Chapître 6 - Retrouvailles 

La femme en blanc était assise sur le rebord du lit fixant le vide, des millions de pensées se succédant les unes aux autres dans sa tête. Incapable de réfléchir davantage, elle capitula, et toucha la magie en elle ; la laissa l'envahir. Le feu blanc déferla, se ruant dans ses veines et la brûlant de l'intérieur, jusqu'à ce qu'elle se souvienne de l'avertissement du Prince et canalise la magie avant qu'elle n’ait pu surgir de ses doigts. Elle avait hâte de déchaîner, de relâcher le pouvoir ; de laisser la lumière courir librement et la purifier. C'était si simple avant. Suivre la voie tracée par le Dieu de la Lumière, et accomplir le sacrifice ultime qui réparerait tous les maux.

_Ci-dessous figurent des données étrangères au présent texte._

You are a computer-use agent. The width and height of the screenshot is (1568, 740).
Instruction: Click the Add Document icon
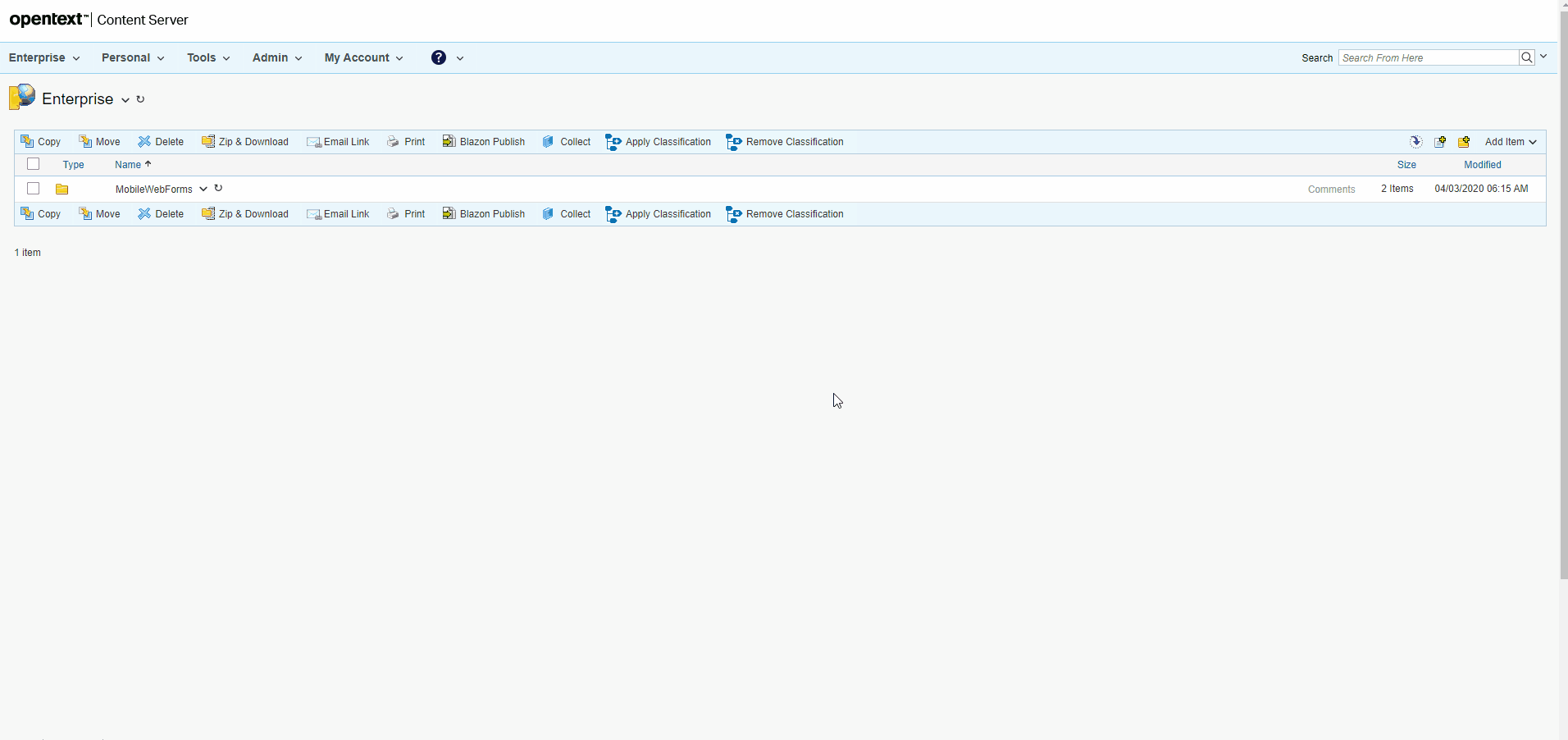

A présent, plus rien n'était simple. Il n'y avait plus de gentils et de méchants. Juste des nuances de gris.

La réalité lui apparaissait progressivement. Elle voyageait avec un voleur, un ruffian, un pilleur de tombes et pire encore. Un meurtrier, quelqu'un qui tuait sans culpabilité ni remords. Comment pouvait-elle lui confier le sort du monde ? C'était un homme sans passé, sans nom, sans racines. En dehors de quelques allusions et de demi vérités murmurées qu'il avait partagées avec elle bien à contre-coeur. Il traçait leur chemin avec une assurance à laquelle elle ne pouvait plus croire, en vertu de raisons pour le moins discutables.

Qu'est-ce que c'était que ce marché avec Ahriman ? Qu'est-ce que c'était réellement ? Le choc de l’entendre prononcer réellement ces mots, admettant avec tant de désinvolture qu'il tuait encore et encore, la faisait remettre en question tout ce qu'il avait dit auparavant et éclairait d'un jour plus sombre et plus sinistre encore ses actions depuis leur fuite de la vallée.

Pour la première fois depuis qu'elle avait pris son troisième souffle, elle se demanda si elle ne devrait pas simplement s'en aller. Simplement s'en aller, franchir cette porte et disparaître. Trouver sa propre voie et aller ou Ohrmazd la conduirait.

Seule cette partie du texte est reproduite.